--- GIVEN REQUEST ---
Please change "checkbox" to "check box" in the listing lines starting with the line that contains "You are a computer-use agent. Image" and going on through the line that contains "[x=13, y=39]". Return only those lines, with nothing else altered.

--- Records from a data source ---
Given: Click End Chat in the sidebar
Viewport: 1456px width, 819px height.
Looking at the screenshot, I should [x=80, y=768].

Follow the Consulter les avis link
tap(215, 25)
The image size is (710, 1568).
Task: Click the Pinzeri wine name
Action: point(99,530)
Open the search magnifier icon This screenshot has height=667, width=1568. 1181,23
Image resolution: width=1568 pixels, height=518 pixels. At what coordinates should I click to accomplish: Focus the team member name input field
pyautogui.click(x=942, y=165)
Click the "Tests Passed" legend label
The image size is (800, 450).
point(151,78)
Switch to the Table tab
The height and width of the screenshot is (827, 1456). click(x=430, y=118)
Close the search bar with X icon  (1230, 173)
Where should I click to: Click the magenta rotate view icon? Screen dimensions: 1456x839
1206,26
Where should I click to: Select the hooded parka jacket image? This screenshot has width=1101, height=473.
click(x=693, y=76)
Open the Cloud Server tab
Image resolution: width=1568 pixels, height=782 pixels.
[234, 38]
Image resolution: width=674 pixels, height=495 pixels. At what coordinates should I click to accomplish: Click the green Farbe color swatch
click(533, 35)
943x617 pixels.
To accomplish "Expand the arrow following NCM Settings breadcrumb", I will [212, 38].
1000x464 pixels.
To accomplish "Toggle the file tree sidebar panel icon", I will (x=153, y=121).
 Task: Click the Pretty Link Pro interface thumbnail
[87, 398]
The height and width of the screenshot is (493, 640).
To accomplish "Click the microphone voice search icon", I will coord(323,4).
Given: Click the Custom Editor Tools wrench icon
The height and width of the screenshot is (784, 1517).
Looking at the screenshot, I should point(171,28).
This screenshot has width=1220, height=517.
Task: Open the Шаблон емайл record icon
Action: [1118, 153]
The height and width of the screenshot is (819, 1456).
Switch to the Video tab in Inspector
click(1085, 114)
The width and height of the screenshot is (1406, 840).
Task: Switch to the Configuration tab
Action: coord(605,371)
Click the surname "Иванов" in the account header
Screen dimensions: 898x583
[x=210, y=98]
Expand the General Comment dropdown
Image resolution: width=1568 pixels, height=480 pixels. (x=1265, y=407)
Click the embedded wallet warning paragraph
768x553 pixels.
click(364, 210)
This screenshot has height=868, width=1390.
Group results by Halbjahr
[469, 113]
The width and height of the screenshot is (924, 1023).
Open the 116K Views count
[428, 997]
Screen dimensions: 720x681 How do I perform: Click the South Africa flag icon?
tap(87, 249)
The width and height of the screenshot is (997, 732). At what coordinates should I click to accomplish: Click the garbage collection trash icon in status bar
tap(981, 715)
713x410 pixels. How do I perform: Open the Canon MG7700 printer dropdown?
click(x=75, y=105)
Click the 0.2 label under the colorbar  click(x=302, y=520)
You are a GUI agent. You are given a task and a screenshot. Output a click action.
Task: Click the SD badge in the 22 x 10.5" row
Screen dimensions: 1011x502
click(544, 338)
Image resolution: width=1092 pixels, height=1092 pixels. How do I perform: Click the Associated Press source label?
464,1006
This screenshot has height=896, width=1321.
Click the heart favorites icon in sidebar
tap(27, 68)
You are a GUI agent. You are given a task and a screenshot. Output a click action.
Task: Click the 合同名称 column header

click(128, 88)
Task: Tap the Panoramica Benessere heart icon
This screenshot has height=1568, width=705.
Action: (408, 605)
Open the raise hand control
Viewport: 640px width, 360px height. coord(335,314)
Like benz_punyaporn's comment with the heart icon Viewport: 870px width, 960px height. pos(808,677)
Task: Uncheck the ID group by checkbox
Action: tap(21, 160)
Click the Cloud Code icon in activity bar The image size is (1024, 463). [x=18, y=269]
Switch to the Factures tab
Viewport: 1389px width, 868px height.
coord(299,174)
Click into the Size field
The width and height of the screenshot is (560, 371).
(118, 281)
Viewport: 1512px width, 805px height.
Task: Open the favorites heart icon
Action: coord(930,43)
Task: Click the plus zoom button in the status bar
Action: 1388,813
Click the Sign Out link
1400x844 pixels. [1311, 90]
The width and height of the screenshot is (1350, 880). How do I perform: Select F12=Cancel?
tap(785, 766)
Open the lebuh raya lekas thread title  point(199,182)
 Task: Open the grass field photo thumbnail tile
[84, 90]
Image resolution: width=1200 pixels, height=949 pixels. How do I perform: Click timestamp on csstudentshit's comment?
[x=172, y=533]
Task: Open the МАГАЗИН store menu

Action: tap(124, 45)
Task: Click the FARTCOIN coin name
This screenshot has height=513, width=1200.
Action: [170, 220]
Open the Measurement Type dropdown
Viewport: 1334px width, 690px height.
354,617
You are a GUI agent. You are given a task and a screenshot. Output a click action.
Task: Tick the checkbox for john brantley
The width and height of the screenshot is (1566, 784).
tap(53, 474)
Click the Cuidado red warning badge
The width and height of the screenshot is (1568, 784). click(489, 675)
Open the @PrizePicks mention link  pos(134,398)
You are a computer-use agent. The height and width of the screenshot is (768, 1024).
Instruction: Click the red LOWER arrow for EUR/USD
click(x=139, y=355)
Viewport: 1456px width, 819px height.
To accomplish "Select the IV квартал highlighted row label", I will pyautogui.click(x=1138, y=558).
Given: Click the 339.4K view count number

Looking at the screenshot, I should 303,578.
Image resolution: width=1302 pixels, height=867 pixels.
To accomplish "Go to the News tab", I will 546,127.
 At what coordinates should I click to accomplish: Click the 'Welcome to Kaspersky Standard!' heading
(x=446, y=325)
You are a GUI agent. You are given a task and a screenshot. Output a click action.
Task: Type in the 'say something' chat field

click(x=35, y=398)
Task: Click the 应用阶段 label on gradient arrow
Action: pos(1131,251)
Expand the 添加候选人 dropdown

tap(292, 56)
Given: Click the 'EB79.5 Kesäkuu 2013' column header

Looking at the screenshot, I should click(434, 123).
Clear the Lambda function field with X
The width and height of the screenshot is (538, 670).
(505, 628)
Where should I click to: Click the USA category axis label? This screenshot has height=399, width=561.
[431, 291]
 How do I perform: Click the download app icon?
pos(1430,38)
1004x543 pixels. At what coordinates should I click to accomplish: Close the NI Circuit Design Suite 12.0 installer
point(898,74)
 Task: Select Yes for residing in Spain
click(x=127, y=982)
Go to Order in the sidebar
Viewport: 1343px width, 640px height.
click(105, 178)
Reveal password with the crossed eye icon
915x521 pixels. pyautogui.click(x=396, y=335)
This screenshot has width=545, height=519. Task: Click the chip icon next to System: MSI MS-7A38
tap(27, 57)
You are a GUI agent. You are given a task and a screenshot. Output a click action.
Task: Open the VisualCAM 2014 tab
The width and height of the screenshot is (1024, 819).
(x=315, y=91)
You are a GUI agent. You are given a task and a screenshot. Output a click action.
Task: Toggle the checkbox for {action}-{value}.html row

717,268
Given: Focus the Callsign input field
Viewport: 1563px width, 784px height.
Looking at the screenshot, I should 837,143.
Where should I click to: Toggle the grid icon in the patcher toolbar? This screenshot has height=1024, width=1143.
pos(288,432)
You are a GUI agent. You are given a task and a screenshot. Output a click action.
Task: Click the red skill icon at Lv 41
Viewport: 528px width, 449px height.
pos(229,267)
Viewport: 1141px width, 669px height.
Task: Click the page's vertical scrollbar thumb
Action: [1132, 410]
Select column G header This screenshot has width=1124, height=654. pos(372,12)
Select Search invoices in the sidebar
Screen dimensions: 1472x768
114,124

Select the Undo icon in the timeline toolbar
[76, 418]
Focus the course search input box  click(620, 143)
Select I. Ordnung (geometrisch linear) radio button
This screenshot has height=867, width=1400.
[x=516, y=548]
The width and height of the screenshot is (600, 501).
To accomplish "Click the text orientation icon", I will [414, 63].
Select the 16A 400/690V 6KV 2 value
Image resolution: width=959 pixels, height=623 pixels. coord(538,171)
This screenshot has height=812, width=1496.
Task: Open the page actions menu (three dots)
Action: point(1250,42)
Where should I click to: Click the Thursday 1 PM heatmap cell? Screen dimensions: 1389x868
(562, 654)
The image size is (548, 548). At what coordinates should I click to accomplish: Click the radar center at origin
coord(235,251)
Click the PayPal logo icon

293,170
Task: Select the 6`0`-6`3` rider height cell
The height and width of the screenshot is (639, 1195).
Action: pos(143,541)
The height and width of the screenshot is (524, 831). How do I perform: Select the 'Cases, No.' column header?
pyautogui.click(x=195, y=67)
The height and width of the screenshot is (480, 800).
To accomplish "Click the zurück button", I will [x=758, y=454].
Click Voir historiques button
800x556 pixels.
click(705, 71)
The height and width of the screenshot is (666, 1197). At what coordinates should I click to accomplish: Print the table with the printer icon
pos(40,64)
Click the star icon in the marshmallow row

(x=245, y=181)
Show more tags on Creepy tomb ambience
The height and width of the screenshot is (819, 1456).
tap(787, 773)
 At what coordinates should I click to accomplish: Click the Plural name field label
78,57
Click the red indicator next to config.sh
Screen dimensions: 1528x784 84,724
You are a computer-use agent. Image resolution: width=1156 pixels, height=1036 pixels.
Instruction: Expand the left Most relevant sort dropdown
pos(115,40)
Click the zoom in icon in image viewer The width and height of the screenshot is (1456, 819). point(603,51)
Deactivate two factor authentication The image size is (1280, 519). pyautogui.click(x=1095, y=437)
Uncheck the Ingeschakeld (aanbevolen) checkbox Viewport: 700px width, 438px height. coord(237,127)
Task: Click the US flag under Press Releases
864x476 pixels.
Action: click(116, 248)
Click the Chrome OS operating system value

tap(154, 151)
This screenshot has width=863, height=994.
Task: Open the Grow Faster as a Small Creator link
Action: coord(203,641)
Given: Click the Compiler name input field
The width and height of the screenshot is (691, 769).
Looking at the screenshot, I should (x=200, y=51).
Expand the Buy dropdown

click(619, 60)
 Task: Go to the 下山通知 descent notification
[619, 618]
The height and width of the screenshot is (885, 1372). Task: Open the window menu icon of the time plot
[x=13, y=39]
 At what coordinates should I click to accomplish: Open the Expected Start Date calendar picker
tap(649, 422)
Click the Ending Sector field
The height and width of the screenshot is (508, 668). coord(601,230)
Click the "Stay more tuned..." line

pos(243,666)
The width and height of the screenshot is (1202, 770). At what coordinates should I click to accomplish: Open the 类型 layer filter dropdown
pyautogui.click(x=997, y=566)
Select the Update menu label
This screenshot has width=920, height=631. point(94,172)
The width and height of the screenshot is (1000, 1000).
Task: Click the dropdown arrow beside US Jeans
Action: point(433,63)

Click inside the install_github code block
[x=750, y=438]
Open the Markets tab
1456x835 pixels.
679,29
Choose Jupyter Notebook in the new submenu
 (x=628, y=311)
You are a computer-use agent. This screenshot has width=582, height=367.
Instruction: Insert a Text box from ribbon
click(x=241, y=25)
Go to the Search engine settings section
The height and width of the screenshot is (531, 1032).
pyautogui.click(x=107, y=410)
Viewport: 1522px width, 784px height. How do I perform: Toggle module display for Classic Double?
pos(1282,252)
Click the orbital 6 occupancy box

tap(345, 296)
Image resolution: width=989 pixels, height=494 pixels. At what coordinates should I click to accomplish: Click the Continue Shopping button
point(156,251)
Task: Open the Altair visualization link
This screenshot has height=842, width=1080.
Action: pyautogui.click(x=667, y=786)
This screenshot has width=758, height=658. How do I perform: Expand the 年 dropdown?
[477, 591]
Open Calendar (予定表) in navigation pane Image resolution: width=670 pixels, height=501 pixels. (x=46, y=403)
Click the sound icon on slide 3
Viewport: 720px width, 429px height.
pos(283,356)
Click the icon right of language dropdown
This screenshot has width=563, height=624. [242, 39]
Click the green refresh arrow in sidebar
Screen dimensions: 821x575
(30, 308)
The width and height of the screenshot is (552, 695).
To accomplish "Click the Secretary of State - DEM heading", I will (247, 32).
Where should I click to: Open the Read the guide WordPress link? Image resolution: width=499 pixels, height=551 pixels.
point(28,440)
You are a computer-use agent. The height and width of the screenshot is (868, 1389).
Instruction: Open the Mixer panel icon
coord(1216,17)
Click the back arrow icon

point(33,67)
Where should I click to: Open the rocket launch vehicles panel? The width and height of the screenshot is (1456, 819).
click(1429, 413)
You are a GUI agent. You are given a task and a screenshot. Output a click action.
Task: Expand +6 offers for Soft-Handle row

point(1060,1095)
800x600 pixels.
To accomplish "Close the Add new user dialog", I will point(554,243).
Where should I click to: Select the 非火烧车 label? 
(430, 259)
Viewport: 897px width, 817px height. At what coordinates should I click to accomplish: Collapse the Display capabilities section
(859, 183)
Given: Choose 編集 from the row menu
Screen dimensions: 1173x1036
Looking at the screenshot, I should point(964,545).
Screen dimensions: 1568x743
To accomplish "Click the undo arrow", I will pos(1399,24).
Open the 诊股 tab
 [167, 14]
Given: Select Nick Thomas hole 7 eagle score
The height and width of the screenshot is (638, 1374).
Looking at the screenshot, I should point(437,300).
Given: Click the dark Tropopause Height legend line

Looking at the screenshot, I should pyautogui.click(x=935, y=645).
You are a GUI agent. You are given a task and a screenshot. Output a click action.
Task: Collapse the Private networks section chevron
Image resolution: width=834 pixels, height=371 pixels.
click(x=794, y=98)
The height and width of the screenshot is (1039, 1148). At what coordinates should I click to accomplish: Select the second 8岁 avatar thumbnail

--- WORKED ANSWER ---
You are a computer-use agent. Image resolution: width=1156 pixels, height=1036 pixels.
Instruction: Expand the left Most relevant sort dropdown
pos(115,40)
Click the zoom in icon in image viewer The width and height of the screenshot is (1456, 819). point(603,51)
Deactivate two factor authentication The image size is (1280, 519). pyautogui.click(x=1095, y=437)
Uncheck the Ingeschakeld (aanbevolen) check box Viewport: 700px width, 438px height. coord(237,127)
Task: Click the US flag under Press Releases
864x476 pixels.
Action: click(116, 248)
Click the Chrome OS operating system value

tap(154, 151)
This screenshot has width=863, height=994.
Task: Open the Grow Faster as a Small Creator link
Action: coord(203,641)
Given: Click the Compiler name input field
The width and height of the screenshot is (691, 769).
Looking at the screenshot, I should (x=200, y=51).
Expand the Buy dropdown

click(619, 60)
 Task: Go to the 下山通知 descent notification
[619, 618]
The height and width of the screenshot is (885, 1372). Task: Open the window menu icon of the time plot
[x=13, y=39]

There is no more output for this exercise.